---- Records provided
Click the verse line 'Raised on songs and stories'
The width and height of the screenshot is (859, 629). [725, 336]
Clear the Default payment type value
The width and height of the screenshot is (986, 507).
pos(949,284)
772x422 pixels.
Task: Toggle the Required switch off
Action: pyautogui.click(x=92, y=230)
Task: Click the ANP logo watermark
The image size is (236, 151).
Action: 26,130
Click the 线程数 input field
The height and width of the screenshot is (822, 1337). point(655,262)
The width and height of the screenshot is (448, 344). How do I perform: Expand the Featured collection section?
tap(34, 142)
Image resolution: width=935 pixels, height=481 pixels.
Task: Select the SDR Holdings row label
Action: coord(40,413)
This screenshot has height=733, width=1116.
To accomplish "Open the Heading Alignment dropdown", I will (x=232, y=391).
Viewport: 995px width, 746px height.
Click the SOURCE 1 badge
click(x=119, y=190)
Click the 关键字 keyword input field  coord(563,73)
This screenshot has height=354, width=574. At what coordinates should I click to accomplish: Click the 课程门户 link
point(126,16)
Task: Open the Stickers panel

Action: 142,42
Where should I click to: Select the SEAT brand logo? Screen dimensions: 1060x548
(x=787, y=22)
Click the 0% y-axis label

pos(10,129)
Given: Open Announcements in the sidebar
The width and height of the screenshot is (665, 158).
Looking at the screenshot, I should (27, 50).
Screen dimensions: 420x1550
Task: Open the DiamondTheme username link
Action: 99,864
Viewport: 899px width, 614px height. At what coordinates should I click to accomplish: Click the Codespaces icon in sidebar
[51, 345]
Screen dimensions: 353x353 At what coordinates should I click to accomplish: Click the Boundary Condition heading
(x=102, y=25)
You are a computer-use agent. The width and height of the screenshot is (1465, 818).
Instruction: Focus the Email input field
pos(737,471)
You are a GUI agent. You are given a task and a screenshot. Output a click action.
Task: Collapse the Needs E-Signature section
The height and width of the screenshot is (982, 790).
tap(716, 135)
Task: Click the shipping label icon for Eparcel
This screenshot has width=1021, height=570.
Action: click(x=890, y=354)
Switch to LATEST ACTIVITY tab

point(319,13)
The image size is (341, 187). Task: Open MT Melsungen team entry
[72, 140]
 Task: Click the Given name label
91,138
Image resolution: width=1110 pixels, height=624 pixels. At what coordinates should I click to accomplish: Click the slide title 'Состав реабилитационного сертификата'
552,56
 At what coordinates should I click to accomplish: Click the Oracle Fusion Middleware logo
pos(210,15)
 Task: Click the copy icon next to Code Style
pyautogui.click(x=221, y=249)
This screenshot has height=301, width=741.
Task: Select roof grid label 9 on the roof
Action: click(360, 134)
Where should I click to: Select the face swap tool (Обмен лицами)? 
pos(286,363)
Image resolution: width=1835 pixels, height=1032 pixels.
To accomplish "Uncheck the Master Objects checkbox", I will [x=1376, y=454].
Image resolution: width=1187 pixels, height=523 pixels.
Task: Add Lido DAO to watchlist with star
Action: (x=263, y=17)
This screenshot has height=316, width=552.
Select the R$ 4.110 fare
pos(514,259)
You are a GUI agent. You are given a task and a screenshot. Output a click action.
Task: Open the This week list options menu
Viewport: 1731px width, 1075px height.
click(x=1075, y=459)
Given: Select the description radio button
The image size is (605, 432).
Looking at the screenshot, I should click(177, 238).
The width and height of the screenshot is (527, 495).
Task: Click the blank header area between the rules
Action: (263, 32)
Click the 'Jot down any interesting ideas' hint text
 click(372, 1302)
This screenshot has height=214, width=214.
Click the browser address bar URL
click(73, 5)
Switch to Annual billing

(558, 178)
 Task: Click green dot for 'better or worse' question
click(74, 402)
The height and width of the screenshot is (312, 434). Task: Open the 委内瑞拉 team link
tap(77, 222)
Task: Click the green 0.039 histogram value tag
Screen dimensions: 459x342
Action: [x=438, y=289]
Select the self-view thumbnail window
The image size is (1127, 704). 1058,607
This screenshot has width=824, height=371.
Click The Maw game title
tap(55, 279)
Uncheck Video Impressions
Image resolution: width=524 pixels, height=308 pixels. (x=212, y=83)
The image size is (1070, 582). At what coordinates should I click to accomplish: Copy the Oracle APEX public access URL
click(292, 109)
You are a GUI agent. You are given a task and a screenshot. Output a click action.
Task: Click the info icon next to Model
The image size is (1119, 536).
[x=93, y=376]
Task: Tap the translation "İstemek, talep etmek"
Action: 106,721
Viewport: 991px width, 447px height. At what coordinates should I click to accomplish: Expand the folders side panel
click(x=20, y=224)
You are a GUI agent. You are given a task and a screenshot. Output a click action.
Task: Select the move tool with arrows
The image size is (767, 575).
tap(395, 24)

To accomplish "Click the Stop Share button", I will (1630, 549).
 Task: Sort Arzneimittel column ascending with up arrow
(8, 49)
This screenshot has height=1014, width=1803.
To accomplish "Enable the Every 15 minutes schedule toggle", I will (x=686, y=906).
--------
### Prompt
Put everything from the first line of the items above down to the line containing "The width and height of the screenshot is (859, 629).", both included, into a Markdown table. Use the columns Row and Item line, number each row, and leave out blank lines.

### Output of the exercise
| Row | Item line |
|---|---|
| 1 | Click the verse line 'Raised on songs and stories' |
| 2 | The width and height of the screenshot is (859, 629). [725, 336] |